Here is another log from a desktop PC. This is the fastest computer that I have currently access to.

[D4DZU] 2021/05/26 12:03:41 INFO: Database GC started - many Syncthing operations will be unresponsive until it's finished
[D4DZU] 2021/05/26 12:05:40 INFO: Database GC done (discarded/remaining: 1518/32288 blocks, 0/0 versions)
1 Like

What is the db stored on? I’d expect this to be entirely limited by disk IO.

The first log is from the eMMC storage mentioned in https://forum.syncthing.net/t/syncthing-stuck-gui-seemingly-responsive-but-nothing-is-happening/16828/6.

Is there any way to force GC manually? If yes, then I could try moving the DB to a RAM disk on the very same device, and then test how long it takes to do it there.

Start with --debug-db-indirect-gc-interval=1m or something and you’ll get a GC pass once a minute. Set it to 720h or something and you’ll get it out of your hair for most of the month, resolving this issue. This looks like just slow machine being slow to me.

1 Like

The device is slow, but not that slow…

Based on the logs, it takes 34m to process 671 blocks on Device 1, and just 2m to process 1500 blocks on Device 2. The difference in storage speed between the two is not that drastic though. Device 1 has the eMMC storage benchmarked previously, while Device 2 uses a standard, mid-range SATA SSD.
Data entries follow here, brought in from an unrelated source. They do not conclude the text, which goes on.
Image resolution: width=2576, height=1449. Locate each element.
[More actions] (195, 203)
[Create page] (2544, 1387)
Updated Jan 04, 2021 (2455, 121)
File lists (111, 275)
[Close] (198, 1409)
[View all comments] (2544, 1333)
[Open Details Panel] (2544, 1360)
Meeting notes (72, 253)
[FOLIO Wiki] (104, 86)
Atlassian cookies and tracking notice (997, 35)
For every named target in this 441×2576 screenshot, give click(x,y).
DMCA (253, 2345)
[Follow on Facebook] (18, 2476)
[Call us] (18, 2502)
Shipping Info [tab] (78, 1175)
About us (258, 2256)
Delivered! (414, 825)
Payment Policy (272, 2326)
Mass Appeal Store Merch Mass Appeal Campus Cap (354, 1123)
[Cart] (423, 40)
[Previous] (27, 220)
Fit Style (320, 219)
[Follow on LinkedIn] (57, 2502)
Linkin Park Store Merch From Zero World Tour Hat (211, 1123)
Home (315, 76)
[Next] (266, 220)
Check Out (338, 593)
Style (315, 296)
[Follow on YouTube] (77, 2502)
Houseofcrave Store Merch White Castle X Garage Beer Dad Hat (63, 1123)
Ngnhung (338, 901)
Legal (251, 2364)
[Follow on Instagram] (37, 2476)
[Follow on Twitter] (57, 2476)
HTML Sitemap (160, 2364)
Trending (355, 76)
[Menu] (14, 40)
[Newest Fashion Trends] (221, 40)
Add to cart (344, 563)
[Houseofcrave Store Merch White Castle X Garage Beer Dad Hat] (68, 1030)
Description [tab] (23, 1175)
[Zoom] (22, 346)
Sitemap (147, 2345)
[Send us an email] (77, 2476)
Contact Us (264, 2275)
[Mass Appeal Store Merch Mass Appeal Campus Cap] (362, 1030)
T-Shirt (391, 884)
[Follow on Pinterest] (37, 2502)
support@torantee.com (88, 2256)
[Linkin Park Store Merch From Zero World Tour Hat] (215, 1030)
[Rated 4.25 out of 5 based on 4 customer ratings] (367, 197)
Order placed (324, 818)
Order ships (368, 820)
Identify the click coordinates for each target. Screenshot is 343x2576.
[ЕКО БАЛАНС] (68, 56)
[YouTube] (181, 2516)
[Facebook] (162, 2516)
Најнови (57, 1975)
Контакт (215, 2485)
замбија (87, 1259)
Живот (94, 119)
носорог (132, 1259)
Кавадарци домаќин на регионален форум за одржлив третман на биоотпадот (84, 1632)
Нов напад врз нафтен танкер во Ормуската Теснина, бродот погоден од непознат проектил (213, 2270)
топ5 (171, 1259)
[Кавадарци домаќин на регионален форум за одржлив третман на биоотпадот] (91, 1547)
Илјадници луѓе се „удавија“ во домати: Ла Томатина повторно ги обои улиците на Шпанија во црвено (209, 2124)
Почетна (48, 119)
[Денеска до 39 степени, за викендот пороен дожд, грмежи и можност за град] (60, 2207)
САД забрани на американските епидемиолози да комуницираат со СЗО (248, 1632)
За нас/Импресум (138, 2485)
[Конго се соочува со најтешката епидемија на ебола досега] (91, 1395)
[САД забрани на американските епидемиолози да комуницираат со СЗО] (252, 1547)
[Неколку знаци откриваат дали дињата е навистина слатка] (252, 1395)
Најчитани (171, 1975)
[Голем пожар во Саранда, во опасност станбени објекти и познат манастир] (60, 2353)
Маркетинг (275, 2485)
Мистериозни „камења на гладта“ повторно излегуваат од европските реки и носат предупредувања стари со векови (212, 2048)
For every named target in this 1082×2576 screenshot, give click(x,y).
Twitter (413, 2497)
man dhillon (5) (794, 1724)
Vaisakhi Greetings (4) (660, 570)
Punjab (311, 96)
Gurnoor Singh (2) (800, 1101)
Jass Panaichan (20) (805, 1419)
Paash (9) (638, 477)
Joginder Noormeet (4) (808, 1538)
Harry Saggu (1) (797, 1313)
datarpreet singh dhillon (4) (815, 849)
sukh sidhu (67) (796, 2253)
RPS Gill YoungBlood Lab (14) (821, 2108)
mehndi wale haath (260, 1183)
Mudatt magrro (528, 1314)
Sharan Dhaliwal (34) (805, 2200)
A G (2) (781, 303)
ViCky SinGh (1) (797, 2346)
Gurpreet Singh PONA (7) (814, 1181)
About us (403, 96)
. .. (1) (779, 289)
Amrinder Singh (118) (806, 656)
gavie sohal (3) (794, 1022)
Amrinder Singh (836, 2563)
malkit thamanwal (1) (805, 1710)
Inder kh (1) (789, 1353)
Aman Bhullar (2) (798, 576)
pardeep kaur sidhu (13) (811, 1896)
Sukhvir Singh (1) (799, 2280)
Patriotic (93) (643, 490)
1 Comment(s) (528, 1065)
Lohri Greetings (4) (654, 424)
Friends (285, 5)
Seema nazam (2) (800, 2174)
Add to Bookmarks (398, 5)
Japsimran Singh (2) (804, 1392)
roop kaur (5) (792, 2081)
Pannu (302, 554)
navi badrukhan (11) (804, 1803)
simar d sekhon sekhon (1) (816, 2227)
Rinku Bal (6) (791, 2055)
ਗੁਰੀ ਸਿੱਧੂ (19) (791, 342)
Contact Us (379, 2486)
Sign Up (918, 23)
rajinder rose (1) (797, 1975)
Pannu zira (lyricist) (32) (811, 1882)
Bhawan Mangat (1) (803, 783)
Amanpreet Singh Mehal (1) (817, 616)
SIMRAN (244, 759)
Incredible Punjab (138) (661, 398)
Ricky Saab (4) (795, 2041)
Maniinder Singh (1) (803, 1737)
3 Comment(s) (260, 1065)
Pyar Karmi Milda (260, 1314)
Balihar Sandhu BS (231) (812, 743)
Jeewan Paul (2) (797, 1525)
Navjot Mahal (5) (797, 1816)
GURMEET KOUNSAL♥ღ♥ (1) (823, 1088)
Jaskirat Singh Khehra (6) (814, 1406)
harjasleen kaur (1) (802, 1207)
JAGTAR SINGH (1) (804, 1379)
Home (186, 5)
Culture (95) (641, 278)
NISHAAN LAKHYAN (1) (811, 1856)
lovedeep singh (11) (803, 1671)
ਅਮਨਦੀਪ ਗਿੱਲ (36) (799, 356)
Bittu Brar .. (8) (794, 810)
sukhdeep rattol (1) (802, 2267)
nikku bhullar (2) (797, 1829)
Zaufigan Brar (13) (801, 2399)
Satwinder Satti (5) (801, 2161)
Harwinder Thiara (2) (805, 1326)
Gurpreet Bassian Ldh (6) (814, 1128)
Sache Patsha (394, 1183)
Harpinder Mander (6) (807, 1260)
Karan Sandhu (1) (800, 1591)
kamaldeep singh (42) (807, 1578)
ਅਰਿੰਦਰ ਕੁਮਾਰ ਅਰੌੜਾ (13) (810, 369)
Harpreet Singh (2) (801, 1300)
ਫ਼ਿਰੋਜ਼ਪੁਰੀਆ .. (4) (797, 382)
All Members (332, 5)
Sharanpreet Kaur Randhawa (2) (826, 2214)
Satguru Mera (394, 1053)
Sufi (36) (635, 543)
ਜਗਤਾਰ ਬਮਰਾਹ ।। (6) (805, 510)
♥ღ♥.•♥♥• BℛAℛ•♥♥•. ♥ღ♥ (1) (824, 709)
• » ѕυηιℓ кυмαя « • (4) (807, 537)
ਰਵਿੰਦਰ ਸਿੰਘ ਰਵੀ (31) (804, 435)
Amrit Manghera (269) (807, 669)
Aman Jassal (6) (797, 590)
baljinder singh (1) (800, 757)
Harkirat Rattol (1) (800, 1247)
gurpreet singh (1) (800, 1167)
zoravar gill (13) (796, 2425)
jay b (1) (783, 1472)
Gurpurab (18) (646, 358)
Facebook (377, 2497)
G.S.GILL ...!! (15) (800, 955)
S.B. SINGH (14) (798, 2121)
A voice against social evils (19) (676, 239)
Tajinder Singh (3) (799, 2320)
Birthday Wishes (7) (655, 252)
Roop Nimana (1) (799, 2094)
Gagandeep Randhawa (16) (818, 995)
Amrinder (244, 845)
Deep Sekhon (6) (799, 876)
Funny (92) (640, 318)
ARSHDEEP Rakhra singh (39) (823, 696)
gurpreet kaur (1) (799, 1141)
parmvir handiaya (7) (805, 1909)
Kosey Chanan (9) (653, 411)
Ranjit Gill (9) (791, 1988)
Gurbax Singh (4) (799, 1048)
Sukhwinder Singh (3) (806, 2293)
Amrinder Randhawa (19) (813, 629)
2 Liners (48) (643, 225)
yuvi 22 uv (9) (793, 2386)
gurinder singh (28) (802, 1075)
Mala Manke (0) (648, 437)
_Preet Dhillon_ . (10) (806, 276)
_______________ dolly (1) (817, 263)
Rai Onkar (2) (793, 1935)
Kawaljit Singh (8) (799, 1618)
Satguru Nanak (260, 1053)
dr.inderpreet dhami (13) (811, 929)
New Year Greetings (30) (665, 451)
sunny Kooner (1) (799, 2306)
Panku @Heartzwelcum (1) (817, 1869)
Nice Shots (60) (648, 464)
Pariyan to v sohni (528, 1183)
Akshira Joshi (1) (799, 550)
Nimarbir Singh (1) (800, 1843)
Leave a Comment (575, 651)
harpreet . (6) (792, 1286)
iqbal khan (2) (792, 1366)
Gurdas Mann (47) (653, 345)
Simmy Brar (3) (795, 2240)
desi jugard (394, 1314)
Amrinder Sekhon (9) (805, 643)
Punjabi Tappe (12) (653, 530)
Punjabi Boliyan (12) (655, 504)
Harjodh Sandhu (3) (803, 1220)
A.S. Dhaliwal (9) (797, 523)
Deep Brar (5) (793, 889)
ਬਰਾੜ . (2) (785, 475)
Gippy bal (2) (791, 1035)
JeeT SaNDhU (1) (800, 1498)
The difference in CPU power between the two is massive though, and I have a feeling that something may be up right here. The CPU wasn’t used that much when I was checking previously, but it was only the multi-core load. On the other hand, its single-core performance is very weak. Are database operations single-threaded by any chance?

I may try increasing the interval regardless. I would say that another aspect worth paying attention to regarding this issue is that there is no indication in the GUI that something is taking place in the background. In fact, the GUI acts as if it was responding to commands, etc. while in reality it is not, which may lead to confusion, e.g. the user changes some settings, and they don’t get saved until much later.

It’s not really the blocks being processed, but every item announced by any device. So the effort scales to that, not the reported blocks/versions. The blocks/versions are a result of loading each and every item and looking at them . This is indeed a single threaded process.

There is only one device connected in this case (see https://forum.syncthing.net/t/syncthing-stuck-gui-seemingly-responsive-but-nothing-is-happening/16828/4), so the situation shouldn’t be that bad, I guess, although if the process is indeed single-threaded, then this only makes me suspect the slow Atom CPU being the culprit even more.

Will delaying GC have any serious impact on performance, or will it only affect the size of the DB?